When this information first started coming out in the literature, we were focused specifically on collies and other herding breeds. In fact, we had a saying in those days: “White feet, don’t treat.” That turned out to be a bit too simplistic. Not every dog with the MDR1 mutation has white feet, and vice versa. The most commonly affected breeds currently identified include collie, longhaired whippet, Australian shepherd, and miniature Australian shepherd — with 50 to 70 percent of individuals in those groups carrying the mutation. It is now thought that all MDR1 mutant dogs are descended from a single dog who lived in Great Britain sometime before the mid-1800s — i.e., before people began identifying and registering breeds by genetic bloodlines. Other breeds affected (albeit at much lower rates) include a few I’ve never heard of, such as McNab shepherds and silken windhounds, and some I see frequently, such as Shelties, German shepherds, border collies, and Old English sheepdogs. But even mixed-breed dogs have occasionally been found to have the mutation.
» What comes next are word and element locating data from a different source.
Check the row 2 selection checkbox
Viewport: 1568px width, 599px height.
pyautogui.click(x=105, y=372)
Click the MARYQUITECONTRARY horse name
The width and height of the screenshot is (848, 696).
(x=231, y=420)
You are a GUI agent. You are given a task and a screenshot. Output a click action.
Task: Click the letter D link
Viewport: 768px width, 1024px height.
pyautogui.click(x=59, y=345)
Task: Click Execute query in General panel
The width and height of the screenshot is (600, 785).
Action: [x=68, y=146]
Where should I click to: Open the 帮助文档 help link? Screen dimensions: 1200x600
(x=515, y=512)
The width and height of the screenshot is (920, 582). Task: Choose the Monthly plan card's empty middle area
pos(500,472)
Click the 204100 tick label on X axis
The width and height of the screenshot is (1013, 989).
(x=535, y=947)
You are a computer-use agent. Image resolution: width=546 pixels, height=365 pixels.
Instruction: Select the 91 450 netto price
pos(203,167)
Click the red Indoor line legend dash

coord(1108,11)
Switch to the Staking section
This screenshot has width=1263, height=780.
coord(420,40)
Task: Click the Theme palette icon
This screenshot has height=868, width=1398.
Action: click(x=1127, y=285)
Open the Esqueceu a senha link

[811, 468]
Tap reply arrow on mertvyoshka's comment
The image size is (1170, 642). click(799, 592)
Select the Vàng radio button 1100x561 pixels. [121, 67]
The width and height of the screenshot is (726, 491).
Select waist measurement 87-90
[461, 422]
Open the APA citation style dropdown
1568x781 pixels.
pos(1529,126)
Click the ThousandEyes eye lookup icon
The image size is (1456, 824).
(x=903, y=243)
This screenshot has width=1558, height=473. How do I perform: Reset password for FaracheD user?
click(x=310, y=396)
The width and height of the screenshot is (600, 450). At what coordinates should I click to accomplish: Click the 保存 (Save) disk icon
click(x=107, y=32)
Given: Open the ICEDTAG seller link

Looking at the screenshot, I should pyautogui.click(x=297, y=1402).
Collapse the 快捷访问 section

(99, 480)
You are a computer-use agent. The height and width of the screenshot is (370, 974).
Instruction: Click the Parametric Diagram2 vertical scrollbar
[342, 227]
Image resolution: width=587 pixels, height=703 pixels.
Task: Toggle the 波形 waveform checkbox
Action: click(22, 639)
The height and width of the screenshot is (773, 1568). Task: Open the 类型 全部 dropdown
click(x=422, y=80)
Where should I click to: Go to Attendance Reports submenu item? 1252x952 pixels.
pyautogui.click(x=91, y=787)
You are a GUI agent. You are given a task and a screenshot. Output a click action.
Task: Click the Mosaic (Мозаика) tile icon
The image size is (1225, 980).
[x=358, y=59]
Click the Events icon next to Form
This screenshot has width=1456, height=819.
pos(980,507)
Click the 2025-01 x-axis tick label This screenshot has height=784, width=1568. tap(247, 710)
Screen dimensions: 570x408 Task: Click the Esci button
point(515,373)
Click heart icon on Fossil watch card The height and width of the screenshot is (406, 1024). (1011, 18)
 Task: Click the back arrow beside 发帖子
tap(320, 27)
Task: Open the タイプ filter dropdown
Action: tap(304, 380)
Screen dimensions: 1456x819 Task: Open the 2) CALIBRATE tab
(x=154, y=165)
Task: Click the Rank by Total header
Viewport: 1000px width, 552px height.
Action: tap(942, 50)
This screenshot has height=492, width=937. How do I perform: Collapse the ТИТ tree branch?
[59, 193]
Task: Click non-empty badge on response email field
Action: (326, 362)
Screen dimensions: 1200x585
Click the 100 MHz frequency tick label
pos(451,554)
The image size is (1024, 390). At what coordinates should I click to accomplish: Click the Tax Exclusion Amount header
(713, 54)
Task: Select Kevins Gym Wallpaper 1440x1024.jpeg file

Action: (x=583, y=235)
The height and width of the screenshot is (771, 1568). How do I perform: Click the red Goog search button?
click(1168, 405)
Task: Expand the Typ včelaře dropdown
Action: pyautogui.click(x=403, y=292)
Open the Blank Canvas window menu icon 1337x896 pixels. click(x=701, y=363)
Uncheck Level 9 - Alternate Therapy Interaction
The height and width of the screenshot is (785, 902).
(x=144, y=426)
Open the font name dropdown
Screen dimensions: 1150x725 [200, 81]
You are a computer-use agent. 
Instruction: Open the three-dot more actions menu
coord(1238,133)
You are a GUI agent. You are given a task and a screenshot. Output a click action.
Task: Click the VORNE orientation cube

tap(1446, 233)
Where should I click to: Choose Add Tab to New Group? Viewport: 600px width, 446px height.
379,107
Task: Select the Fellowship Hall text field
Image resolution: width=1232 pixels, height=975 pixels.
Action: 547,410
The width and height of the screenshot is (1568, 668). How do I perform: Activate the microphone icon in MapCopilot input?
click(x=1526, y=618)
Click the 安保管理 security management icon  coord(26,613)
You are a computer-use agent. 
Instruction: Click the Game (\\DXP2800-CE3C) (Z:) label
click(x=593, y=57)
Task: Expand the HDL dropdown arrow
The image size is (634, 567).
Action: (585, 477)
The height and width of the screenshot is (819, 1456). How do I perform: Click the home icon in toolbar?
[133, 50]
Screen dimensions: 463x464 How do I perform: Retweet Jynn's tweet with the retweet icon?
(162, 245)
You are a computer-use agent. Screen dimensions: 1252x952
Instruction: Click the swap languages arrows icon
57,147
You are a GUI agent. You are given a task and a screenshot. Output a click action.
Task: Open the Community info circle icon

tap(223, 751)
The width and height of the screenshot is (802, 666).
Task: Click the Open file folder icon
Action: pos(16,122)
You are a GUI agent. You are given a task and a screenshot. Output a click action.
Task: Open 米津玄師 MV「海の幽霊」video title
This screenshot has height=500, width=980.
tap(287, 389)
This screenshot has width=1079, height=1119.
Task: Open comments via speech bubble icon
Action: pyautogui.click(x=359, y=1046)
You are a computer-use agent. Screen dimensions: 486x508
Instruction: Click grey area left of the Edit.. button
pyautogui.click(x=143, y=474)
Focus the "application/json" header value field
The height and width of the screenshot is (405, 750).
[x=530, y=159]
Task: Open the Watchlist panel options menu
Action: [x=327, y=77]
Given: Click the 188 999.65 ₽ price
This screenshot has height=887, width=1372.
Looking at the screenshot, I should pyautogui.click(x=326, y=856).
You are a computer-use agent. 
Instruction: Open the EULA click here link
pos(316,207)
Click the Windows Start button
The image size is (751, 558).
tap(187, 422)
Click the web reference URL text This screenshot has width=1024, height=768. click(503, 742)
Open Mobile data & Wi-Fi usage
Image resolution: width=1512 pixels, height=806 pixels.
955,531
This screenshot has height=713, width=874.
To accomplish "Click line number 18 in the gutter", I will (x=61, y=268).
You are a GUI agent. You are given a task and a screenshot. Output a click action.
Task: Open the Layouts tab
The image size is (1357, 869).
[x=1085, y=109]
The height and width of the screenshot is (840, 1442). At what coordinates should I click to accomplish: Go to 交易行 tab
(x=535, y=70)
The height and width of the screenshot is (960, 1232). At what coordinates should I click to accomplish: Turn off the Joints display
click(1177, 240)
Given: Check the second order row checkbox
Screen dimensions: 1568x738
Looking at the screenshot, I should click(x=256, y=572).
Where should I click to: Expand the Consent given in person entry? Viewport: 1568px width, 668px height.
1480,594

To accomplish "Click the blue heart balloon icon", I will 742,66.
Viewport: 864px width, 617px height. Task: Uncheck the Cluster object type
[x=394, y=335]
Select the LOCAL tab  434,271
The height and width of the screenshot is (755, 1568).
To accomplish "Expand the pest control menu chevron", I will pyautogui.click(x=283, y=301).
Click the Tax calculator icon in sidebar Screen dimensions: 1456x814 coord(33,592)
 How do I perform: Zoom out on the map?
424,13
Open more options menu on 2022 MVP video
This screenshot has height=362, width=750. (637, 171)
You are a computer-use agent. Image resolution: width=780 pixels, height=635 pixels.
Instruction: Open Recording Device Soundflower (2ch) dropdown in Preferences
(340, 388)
So how do you know if your pup Colin, the collie, is a carrier? Simple. Test him. It’s easy. You can do it yourself. Researchers at Washington State University developed the test. Order a cheek swab from them, follow the directions, submit the test. All the necessary information is at prime.vetmed.wsu.edu. Or ask your veterinarian to submit a blood sample. It is good to have this information, especially if you have a high-risk breed.
Please don’t panic if Colin is affected. Heartgard and other ivermectin-containing preventives are perfectly safe for him at the labeled dosages. Some veterinarians may use different heartworm medications for these pups, but it’s really not necessary. In fact, we now know that several of the other heartworm preventives, though safe as labeled, can also be problematic for MDR1-mutant dogs at higher doses. Here’s what’s essential. We can’t give Colin ivermectin at the high doses used to treat demodectic mange. Don’t use the over-the-counter antidiarrheal medication loperamide (brand name: Imodium). Your veterinarian has a list of prescription drugs to avoid, including certain sedatives, chemotherapeutic agents, and a few other medications. But instead of guessing who’s at risk and who isn’t, think about doing that cheek swab on Colin at home. Because knowledge is power.